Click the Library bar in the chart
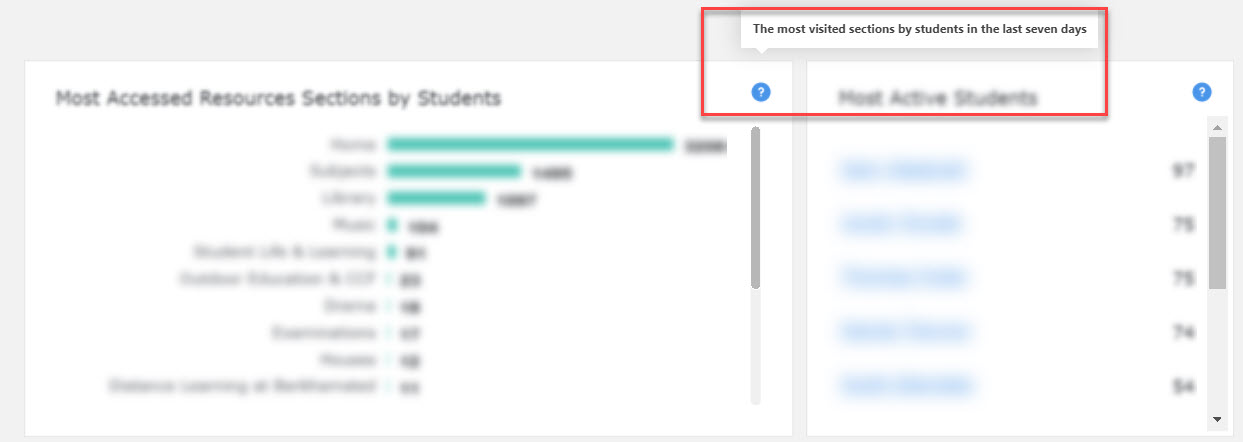1243x442 pixels. tap(436, 198)

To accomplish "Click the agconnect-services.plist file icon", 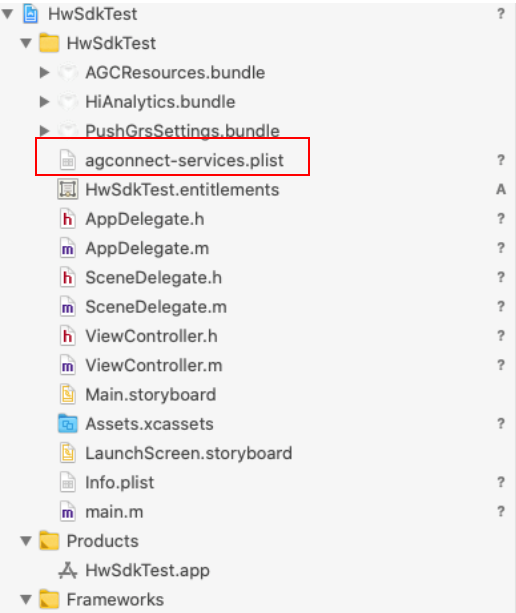I will [68, 160].
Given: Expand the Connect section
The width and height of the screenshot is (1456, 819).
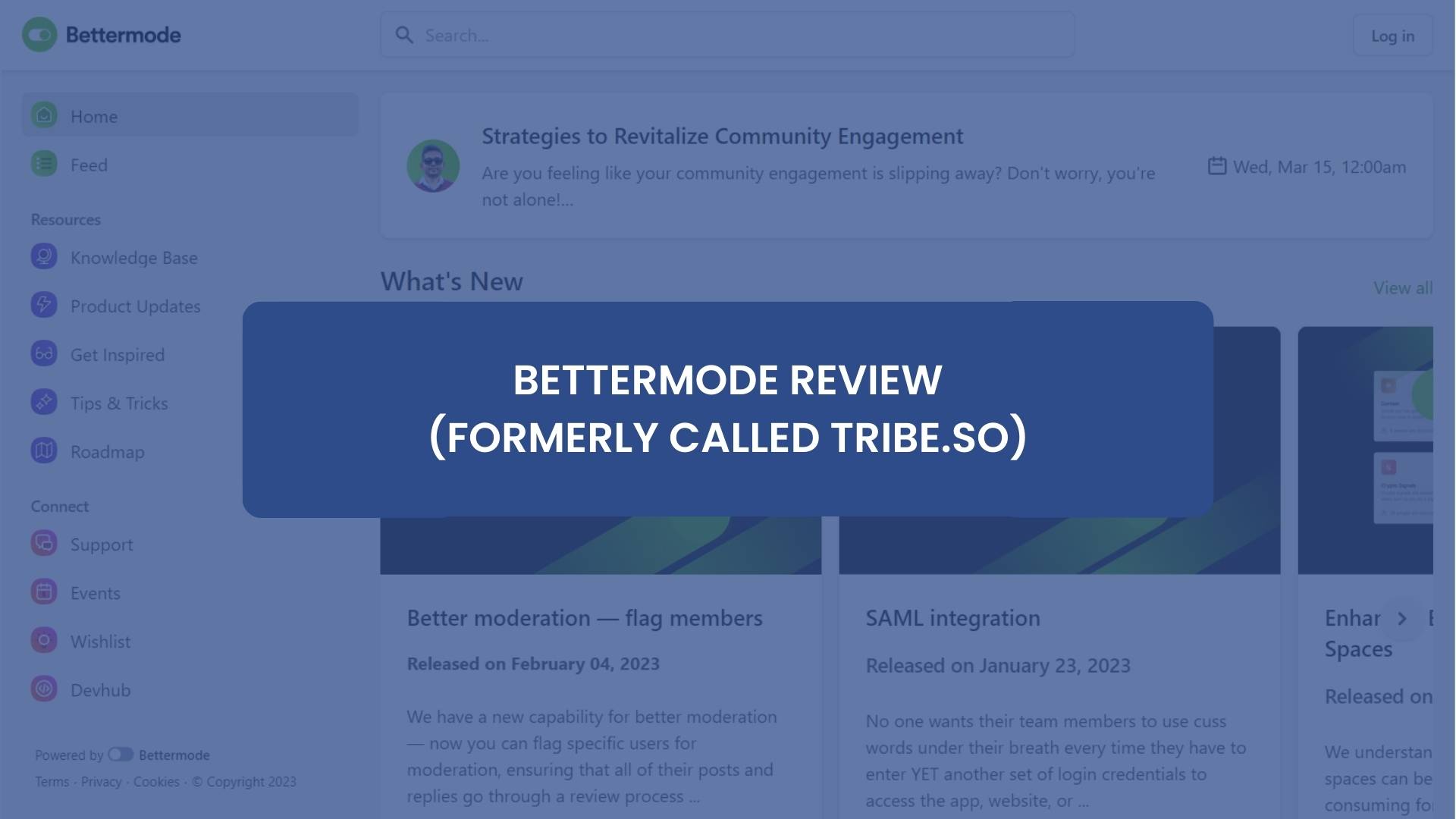Looking at the screenshot, I should [59, 505].
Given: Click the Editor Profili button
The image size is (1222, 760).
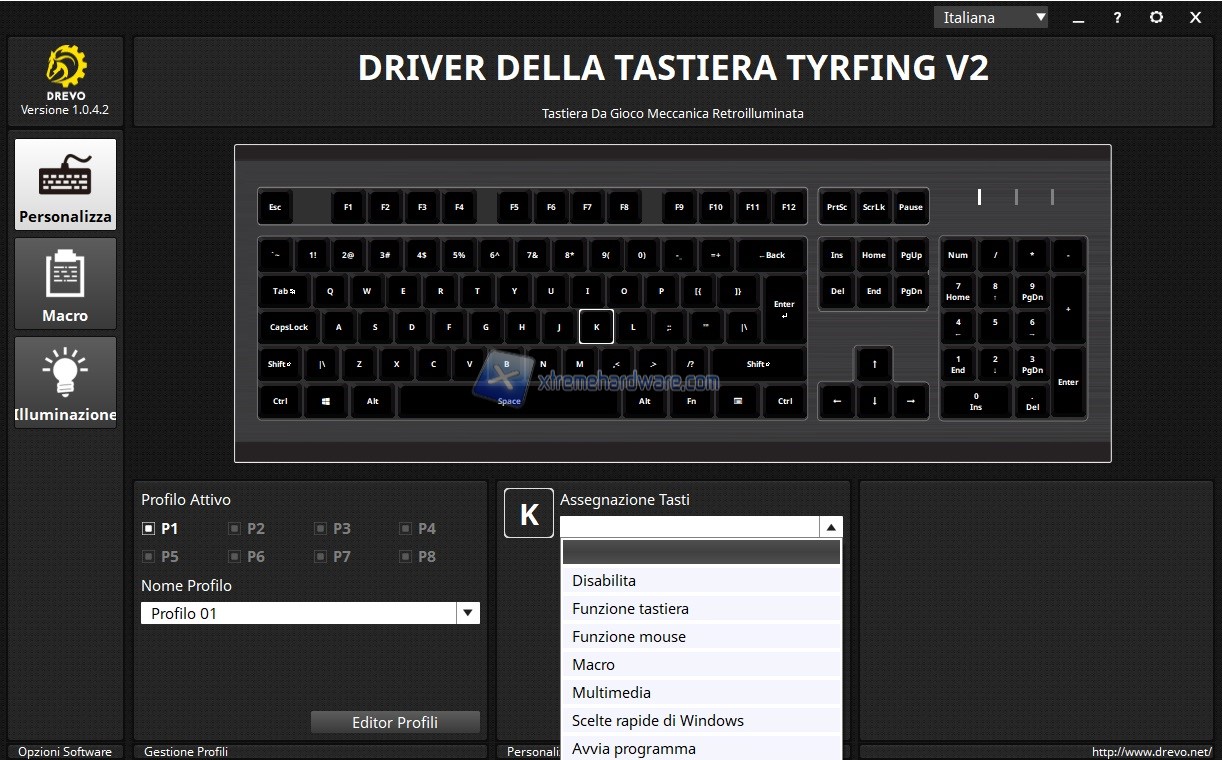Looking at the screenshot, I should point(395,722).
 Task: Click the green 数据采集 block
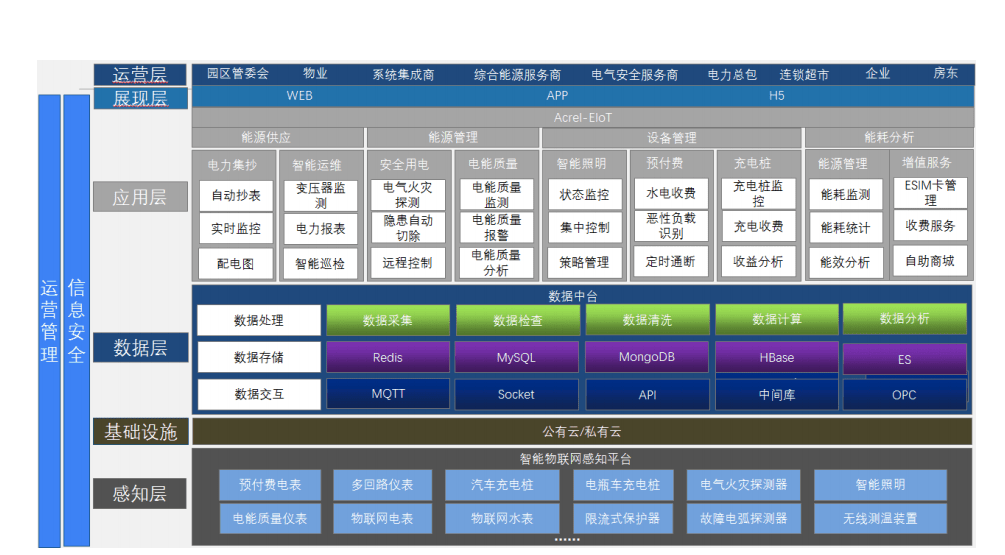[388, 321]
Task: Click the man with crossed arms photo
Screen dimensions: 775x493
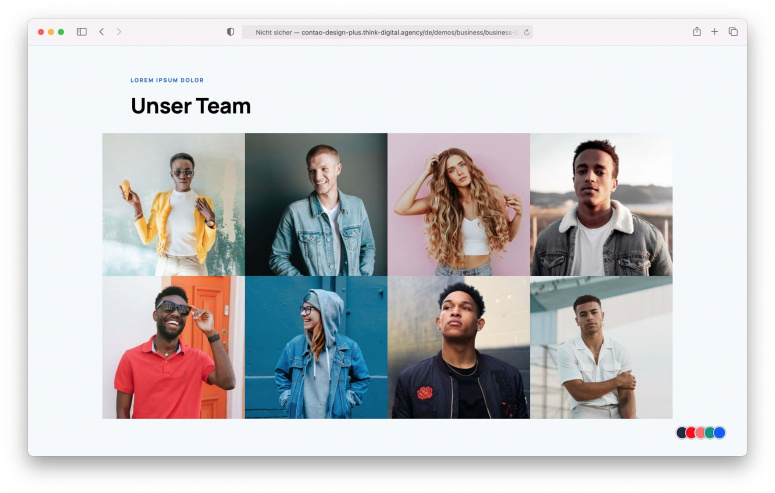Action: click(x=601, y=347)
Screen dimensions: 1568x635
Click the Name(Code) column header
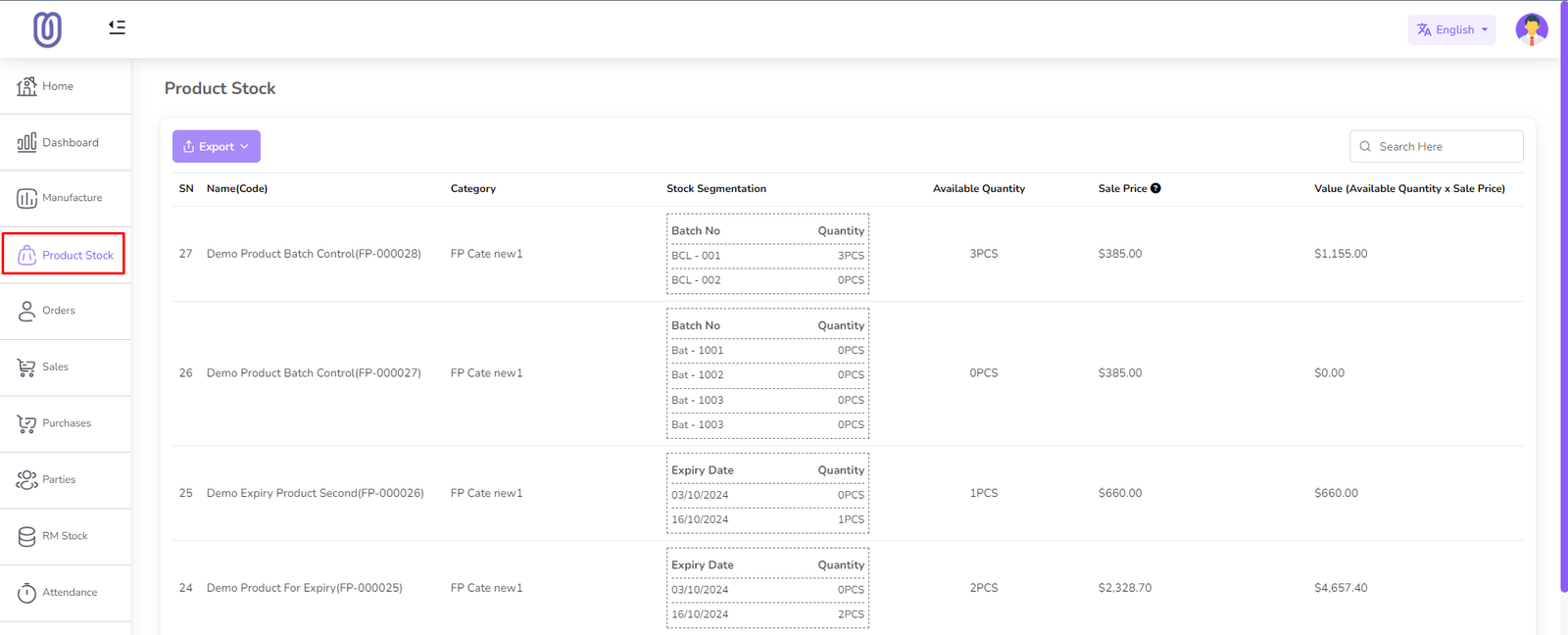click(x=237, y=189)
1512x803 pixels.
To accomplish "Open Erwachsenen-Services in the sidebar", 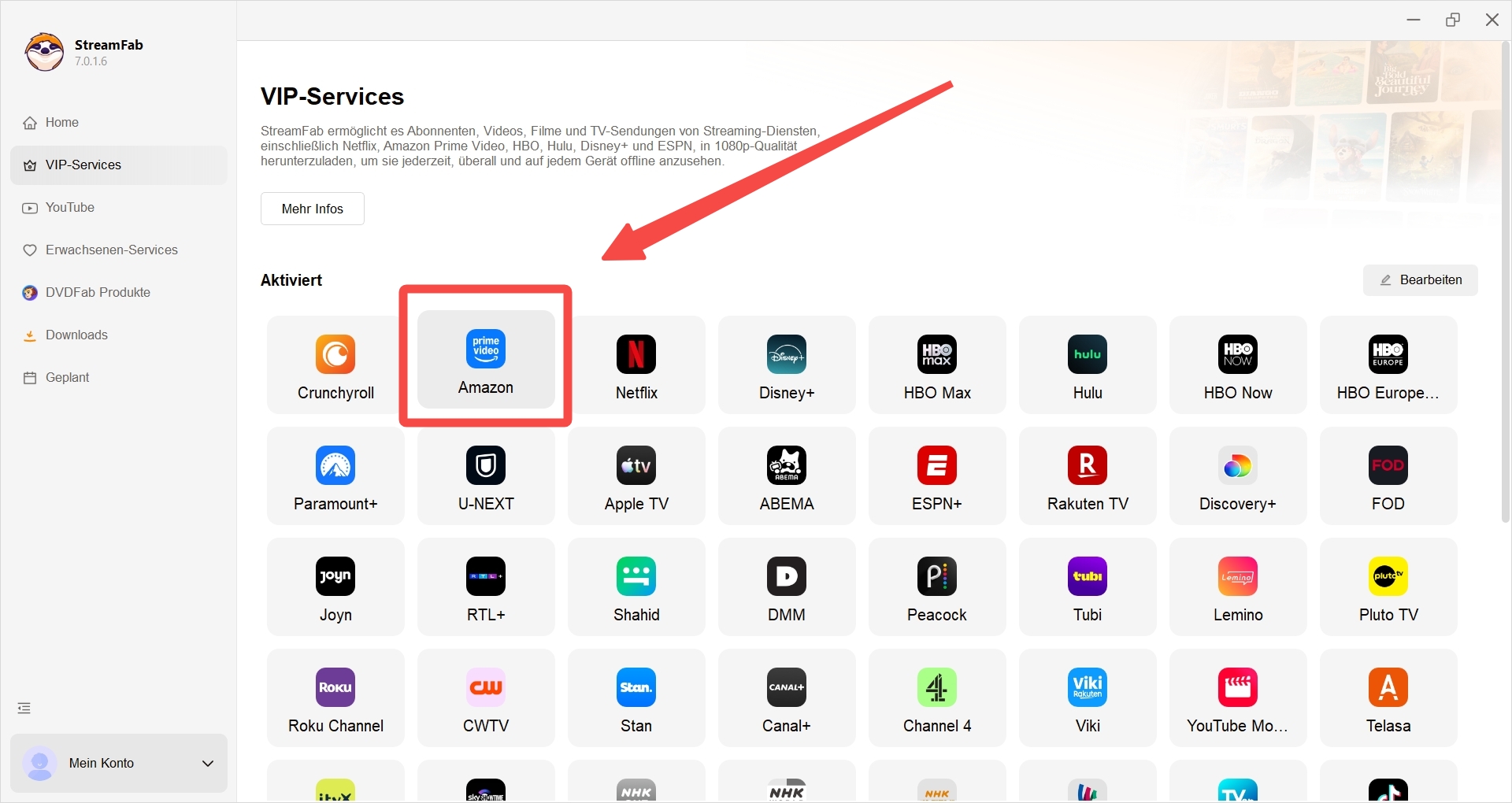I will tap(111, 250).
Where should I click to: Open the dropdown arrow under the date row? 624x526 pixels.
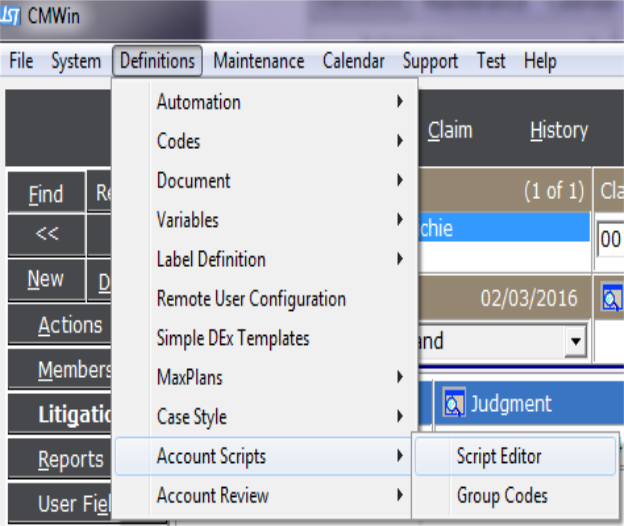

☆ ☆ ☆ ☆ ☆

Check every line of the data for the string "Given". Give the number of lines that have it, and only that.

▶ [Response for this exercise]: 2